Why the generators of boosts transform like a vector under rotation? $$\left[J_i,J_j \right]=i\epsilon_{ijk}J_k$$
$$\left[J_i,M_j \right]=i\epsilon_{ijk}M_k$$
$$\left[M_i,M_j \right]=-i\epsilon_{ijk}J_k$$
where $J_i$ is the generator of rotation of Lorentz group, $M_i$ is the generator of boost of Lorentz group
In many textbook of QFT, they say that the second one implies that the generators of the boosts transform like a vector under rotations. But I can't see it explicitly. Can anyone give 
me the explanation.
 A: Vectors transform linearly,
\begin{equation} 
x _i  \rightarrow A _{ ij } x _j  
\end{equation} 
through some transformation matrix $A$.
Now consider the transformation of $ M _i $:
\begin{align} 
e ^{ i \theta _j J _j } M _i  e ^{ - i J _j \theta _j } & = \left( 1 + i \theta _j J _j - ... \right) M _i  \left( 1 - i \theta _j J _j - ... \right) \\ 
& = M _i  + i \theta _j \left[ J _j , M _i  \right] + ...
\end{align} 
Now if $ \left[ J _j , M _i \right] $ is only proportional to $ M _j $ as above then infinitesimally,
\begin{align} 
e ^{ i \theta _j J _j } M _i  e ^{ - i J _j \theta _j } & = M _i  + i \theta _j \epsilon _{ jik}  M _k \\ 
&= (\delta_{ik}+i\theta_j\epsilon_{jik})M_k\\
&= A _{i,j}M _j 
\end{align} 
for some transformation matrix $A$ as required.
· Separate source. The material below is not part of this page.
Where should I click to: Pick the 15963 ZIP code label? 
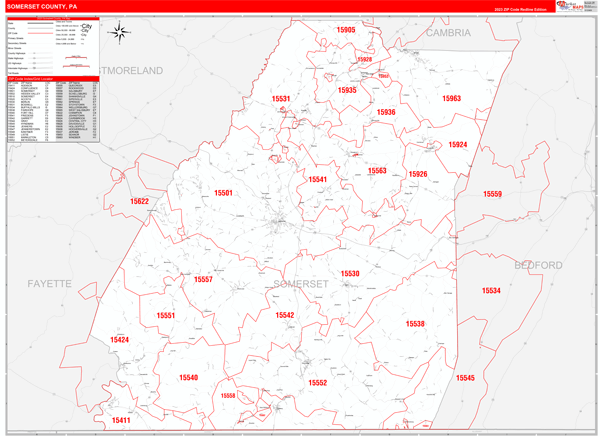(x=451, y=98)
A: The important fact is that the change of an object $O$ under an infinitesimal transformation generated by a generator $G$ can be written in terms of their commutator (infinitesimal parameter $\alpha$):
$$O\longrightarrow O + \delta O\enspace\,\,\text{where}\enspace\,\, \delta O = i\alpha [G,\,O]$$
(to prove this, see JeffDror's answer).
To interpret your first commutator $[J_i, J_j] = i\epsilon_{ijk} J_k$, put object $O=J_j$ and generator $G=J_i$, and the result on the right hand side is $\delta J =  i\alpha_j\epsilon_{ijk}\,J_i$ tells you how the object $J$ transforms under the action of the generator $J$.  This defines a vector.  More generally, we learned
 $$\delta O =  i\alpha_j\epsilon_{ijk}O_k\qquad\text{under $J_i$}$$
 is how a vector $O$ transforms under the action of $J$.  From now on, any $O$ satisfying the above is a vector.
Now move on to the next commutator $[J_i, M_j] = i\epsilon_{ijk} M_k$.  To interpret this, we identify $M$ as our object and $J$ as the generator.  The result on the right hand side $\delta M_i =  i\alpha_j \epsilon_{ijk}M_k$ tells you that $M$ transforms precisely in the same way a vector changes.